--- The input ---

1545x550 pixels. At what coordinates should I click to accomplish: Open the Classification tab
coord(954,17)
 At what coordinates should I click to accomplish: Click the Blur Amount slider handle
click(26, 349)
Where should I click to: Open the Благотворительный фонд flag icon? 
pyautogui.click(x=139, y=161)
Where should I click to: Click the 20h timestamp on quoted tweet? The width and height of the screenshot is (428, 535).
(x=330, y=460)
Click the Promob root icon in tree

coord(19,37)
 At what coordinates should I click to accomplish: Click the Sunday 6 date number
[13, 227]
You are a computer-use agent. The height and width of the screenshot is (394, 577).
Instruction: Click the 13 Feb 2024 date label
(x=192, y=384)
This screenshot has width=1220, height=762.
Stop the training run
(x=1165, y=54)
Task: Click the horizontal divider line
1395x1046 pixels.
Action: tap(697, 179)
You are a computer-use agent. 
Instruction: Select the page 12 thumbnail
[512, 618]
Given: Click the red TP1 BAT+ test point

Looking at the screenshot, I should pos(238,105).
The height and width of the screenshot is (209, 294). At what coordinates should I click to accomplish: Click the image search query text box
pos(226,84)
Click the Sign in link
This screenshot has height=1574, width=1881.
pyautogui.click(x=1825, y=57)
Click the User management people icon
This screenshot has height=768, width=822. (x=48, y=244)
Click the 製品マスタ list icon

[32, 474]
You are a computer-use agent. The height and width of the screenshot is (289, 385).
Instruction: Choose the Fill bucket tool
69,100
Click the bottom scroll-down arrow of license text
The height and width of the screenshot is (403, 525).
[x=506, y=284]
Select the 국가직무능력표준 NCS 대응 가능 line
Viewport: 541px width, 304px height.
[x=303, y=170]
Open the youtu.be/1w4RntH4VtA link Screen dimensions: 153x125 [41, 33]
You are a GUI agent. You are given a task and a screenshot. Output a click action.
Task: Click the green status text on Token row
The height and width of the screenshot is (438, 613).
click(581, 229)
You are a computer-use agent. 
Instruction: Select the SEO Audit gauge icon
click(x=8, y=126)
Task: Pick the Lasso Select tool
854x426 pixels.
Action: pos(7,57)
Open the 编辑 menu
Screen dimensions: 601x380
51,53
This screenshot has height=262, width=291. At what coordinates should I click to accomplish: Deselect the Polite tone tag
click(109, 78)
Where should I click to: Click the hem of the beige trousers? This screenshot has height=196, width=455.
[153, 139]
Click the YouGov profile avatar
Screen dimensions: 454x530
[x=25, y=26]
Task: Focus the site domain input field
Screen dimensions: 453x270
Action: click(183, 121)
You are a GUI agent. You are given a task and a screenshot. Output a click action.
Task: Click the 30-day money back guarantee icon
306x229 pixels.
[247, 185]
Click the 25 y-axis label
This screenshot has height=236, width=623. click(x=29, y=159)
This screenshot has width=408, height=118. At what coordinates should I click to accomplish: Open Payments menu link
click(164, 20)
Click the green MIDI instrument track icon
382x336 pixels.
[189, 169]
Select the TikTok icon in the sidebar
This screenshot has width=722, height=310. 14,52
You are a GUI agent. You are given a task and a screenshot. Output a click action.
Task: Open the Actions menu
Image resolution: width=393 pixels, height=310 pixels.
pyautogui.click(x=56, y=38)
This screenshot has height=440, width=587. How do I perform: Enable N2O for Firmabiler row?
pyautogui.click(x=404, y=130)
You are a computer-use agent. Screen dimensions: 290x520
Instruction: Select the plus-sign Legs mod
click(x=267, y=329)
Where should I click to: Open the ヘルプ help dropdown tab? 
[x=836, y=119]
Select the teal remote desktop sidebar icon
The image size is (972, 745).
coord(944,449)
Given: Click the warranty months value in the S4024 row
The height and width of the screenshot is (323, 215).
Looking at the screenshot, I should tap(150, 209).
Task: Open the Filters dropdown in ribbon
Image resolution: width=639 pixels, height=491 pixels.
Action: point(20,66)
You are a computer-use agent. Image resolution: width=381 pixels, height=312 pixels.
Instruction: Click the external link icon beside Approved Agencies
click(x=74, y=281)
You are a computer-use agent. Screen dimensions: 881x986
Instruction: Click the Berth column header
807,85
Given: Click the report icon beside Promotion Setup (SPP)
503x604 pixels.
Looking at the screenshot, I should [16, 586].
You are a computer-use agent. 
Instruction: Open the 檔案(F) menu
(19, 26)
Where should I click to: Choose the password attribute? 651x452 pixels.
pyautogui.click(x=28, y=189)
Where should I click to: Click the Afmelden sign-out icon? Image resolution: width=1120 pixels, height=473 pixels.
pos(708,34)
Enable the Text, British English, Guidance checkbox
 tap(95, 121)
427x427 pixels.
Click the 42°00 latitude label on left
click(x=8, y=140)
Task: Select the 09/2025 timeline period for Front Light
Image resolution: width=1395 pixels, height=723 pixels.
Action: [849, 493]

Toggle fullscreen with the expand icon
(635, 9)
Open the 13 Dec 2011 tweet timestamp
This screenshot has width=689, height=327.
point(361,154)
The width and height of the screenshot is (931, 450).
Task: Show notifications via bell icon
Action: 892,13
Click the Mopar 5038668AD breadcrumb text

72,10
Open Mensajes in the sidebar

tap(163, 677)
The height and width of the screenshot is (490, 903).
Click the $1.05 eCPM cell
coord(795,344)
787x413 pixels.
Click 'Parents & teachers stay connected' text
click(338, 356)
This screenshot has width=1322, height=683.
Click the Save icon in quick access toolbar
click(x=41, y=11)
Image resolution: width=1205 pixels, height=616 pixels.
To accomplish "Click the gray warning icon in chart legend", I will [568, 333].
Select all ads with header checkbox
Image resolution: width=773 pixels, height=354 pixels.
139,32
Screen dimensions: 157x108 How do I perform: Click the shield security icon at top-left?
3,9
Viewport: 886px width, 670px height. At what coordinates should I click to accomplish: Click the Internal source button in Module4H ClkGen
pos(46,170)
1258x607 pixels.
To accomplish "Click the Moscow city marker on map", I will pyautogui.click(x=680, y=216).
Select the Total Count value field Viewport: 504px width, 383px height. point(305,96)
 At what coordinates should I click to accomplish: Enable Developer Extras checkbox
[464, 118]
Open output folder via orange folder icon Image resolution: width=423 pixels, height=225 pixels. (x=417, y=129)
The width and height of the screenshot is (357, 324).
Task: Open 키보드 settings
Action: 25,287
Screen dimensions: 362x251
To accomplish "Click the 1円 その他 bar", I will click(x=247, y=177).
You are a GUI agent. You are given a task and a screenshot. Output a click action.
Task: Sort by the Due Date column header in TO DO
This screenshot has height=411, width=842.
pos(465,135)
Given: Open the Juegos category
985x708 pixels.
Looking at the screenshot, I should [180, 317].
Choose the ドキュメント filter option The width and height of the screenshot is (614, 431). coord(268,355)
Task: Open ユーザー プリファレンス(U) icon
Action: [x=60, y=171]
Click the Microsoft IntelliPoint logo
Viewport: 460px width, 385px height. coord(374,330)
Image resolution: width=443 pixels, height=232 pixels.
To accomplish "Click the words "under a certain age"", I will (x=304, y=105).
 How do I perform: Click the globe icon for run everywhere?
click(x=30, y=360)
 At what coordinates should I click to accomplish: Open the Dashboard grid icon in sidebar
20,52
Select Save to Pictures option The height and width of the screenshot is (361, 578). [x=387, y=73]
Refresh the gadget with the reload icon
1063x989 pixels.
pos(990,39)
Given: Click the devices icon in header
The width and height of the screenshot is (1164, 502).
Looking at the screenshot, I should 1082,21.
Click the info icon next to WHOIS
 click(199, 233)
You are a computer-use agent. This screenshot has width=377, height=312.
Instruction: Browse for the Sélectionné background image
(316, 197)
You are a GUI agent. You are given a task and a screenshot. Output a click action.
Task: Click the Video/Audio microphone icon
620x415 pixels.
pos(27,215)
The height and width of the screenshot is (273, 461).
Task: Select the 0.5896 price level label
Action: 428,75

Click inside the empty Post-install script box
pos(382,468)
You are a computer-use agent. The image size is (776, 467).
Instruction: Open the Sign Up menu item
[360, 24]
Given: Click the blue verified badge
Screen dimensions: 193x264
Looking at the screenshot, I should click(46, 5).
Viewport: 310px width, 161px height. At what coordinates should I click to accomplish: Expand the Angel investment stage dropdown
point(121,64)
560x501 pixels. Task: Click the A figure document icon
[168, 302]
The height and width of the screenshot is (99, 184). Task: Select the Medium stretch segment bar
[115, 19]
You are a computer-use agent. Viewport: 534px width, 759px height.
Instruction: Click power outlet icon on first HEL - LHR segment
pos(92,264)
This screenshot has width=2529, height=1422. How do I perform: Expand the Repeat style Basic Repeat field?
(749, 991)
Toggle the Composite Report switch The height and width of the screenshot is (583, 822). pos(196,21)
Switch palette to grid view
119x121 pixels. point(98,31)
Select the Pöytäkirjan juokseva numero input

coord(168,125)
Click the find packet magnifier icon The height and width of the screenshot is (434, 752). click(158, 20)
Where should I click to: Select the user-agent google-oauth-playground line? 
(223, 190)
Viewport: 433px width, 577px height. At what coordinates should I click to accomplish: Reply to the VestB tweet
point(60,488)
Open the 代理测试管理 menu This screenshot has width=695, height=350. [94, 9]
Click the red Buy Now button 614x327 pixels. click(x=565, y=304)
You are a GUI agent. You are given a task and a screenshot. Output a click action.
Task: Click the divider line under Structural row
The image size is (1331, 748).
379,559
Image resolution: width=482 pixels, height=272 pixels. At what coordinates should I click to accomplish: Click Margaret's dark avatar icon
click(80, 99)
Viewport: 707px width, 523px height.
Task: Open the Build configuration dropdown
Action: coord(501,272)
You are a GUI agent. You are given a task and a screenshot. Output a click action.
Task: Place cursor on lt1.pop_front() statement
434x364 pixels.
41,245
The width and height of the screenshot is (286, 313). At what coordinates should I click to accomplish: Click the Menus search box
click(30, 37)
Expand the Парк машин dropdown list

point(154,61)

---

## The task
Your task is to quote, without any alteration, the lines running from the top of the records to the line that holds "Click the Sign in link", both included.

## Output for this exercise
1545x550 pixels. At what coordinates should I click to accomplish: Open the Classification tab
coord(954,17)
 At what coordinates should I click to accomplish: Click the Blur Amount slider handle
click(26, 349)
Where should I click to: Open the Благотворительный фонд flag icon? 
pyautogui.click(x=139, y=161)
Where should I click to: Click the 20h timestamp on quoted tweet? The width and height of the screenshot is (428, 535).
(x=330, y=460)
Click the Promob root icon in tree

coord(19,37)
 At what coordinates should I click to accomplish: Click the Sunday 6 date number
[13, 227]
You are a computer-use agent. The height and width of the screenshot is (394, 577).
Instruction: Click the 13 Feb 2024 date label
(x=192, y=384)
This screenshot has width=1220, height=762.
Stop the training run
(x=1165, y=54)
Task: Click the horizontal divider line
1395x1046 pixels.
Action: tap(697, 179)
You are a computer-use agent. 
Instruction: Select the page 12 thumbnail
[512, 618]
Given: Click the red TP1 BAT+ test point

Looking at the screenshot, I should pos(238,105).
The height and width of the screenshot is (209, 294). At what coordinates should I click to accomplish: Click the image search query text box
pos(226,84)
Click the Sign in link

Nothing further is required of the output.